Еще о смерти Пушкина | страница 3



Вот, братец мой, потеха!
Ей-ей умру,
Ей-ей умру,
Ей-ей умру от смеха.

В „Графе Нулине“ Пушкин это отлично выразил в заключительных стихах:

Когда коляска ускакала,
Жена все мужу рассказала
И подвиг графа моего
Всему соседству описала.
Но кто же более всего
С Натальей Павловной смеялся?
Не угадать вам! Почему ж?
Муж? — Как не так.
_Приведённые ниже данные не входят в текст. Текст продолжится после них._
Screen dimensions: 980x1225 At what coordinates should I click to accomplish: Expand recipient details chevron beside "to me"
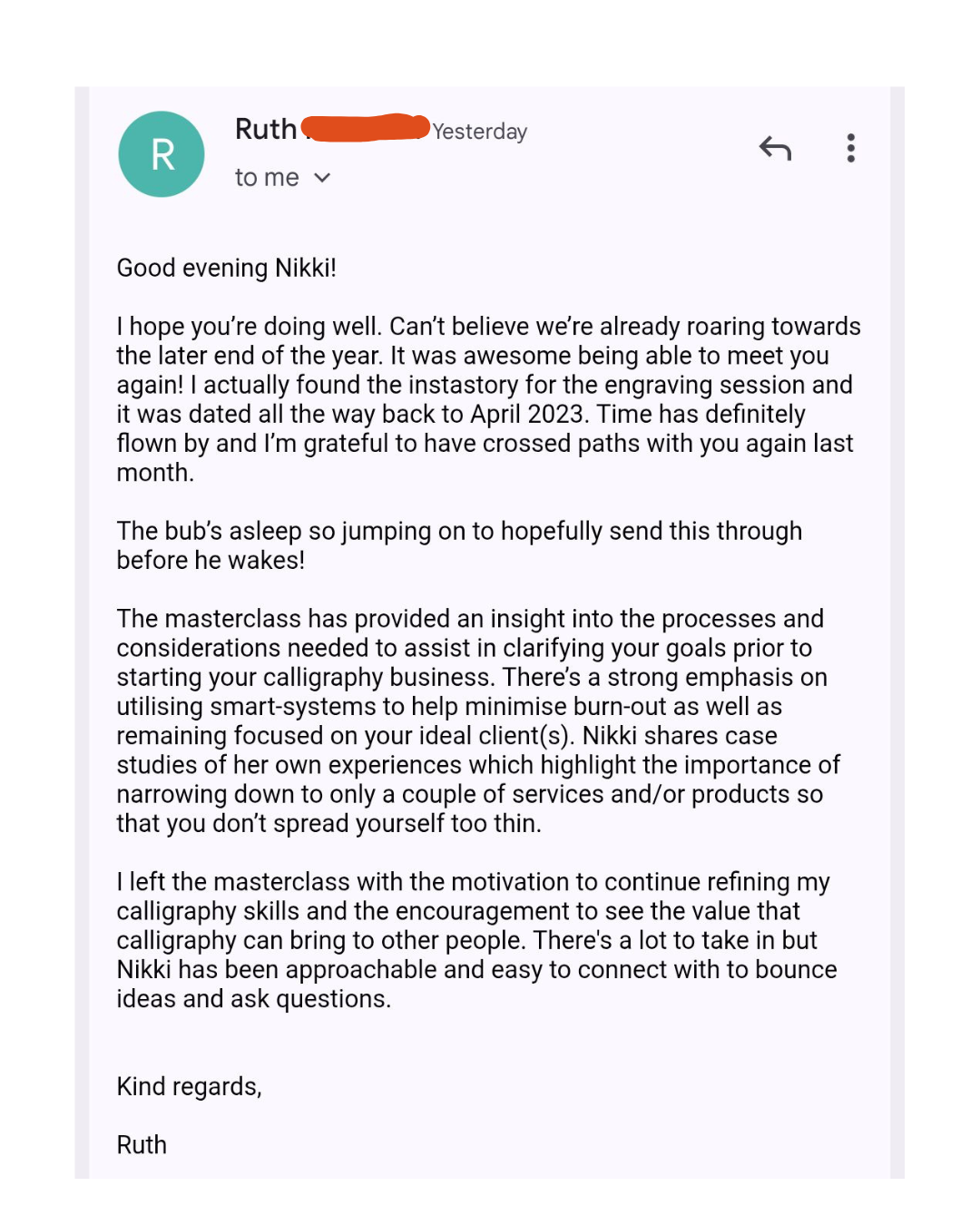322,178
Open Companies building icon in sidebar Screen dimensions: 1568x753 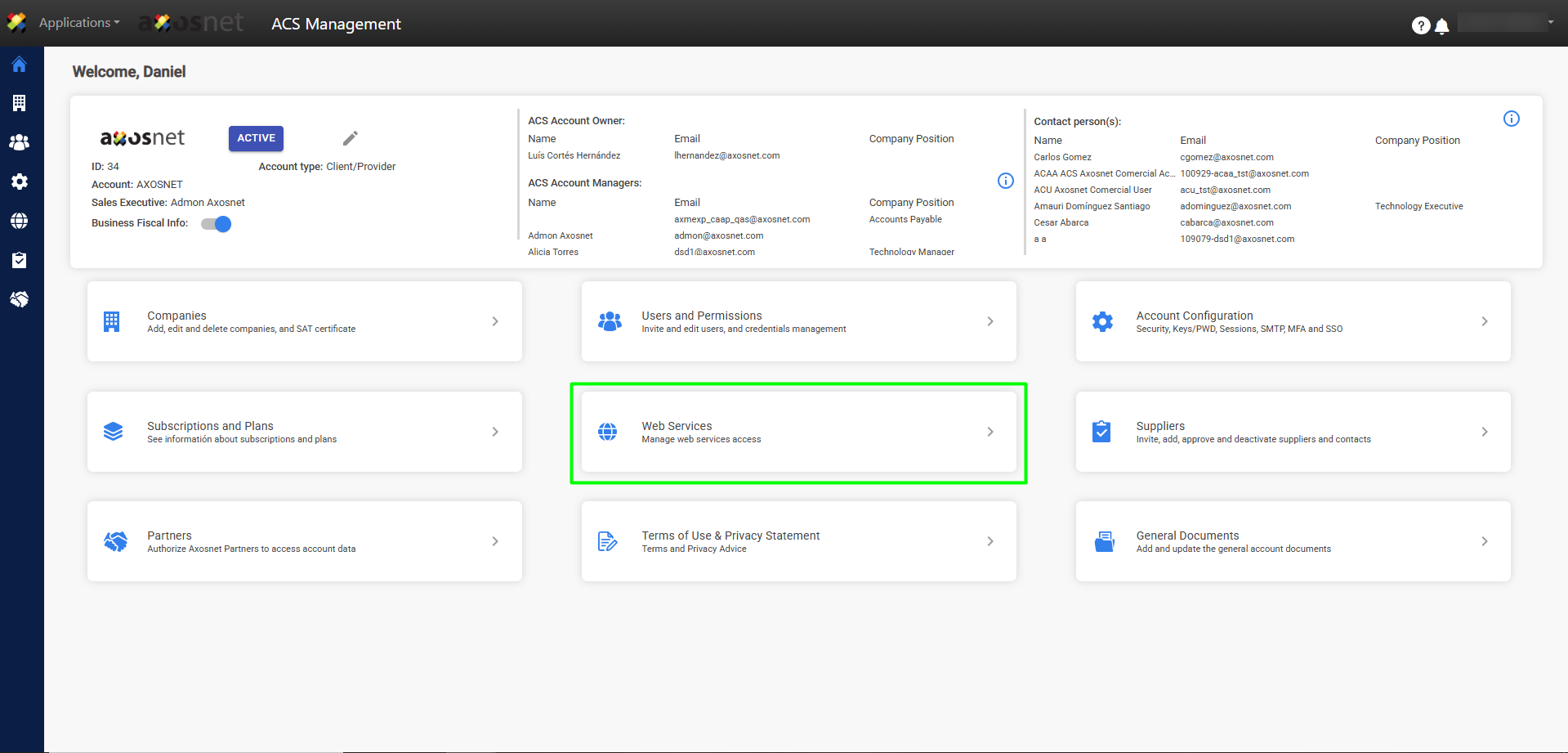point(19,103)
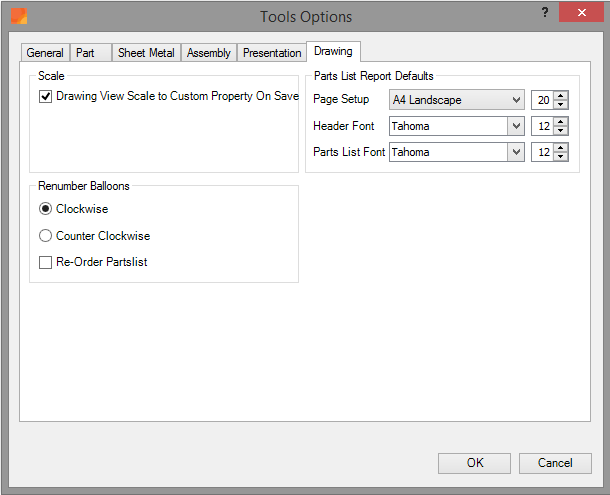Expand the Parts List Font dropdown
Viewport: 610px width, 495px height.
tap(516, 152)
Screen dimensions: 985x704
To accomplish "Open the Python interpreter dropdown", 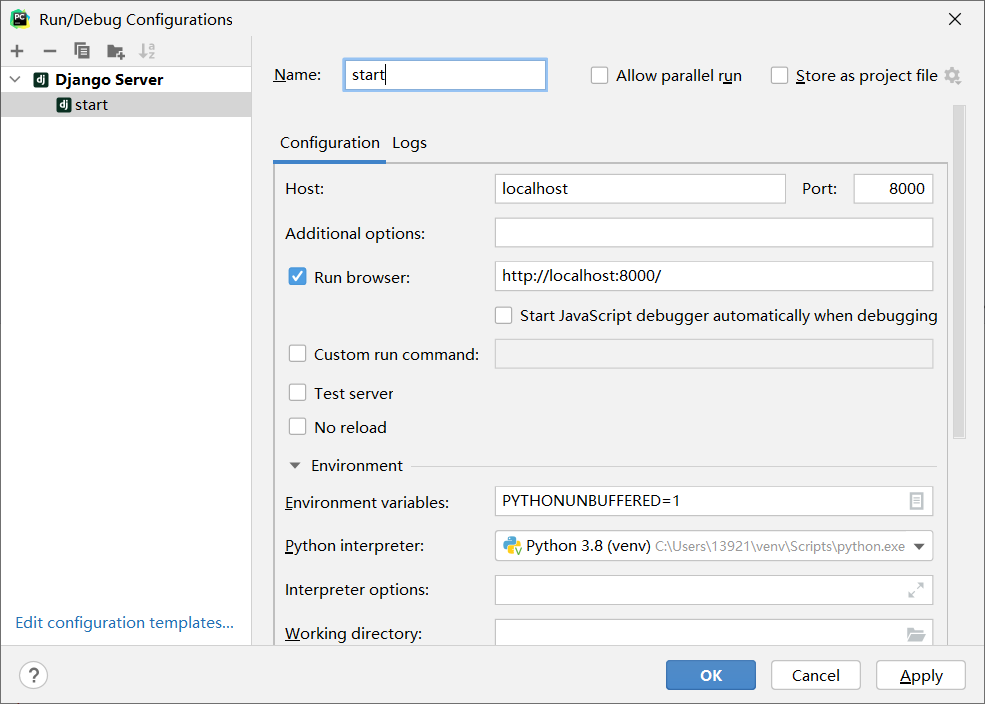I will (919, 546).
Совсем не муж.
Он очень этим оскорблялся,
Он говорил, что граф дурак,
Молокосос; что если так.
То графа он визжать заставит,
Что псами он его затравит.

Все это очень важно, все это очень на кого-то похоже; но самое важное и, так сказать, центральное — в последних двух строчках:

Смеялся Лидин, их сосед,
Помещик двадцати трех лет!

Когда „муж“ и „любовник“ совпадают, тогда гомерический, чудесный гомерический хохот покрывает и Дантеса, и Нулина, и „женихов“ Пенелопы. „Дом мой — твердыня моя: кого убоюся?!“ Не совершенно ли очевидно, что суть пушкинской драмы заключалась… о, не в Наталье Николаевне, — а в том, что Пушкин не имел в собственных данных фундамента спокойствия и уверенности, чтобы сказать с Улисом и Лидиным: „Дом мой — твердыня моя: кого убоюся“!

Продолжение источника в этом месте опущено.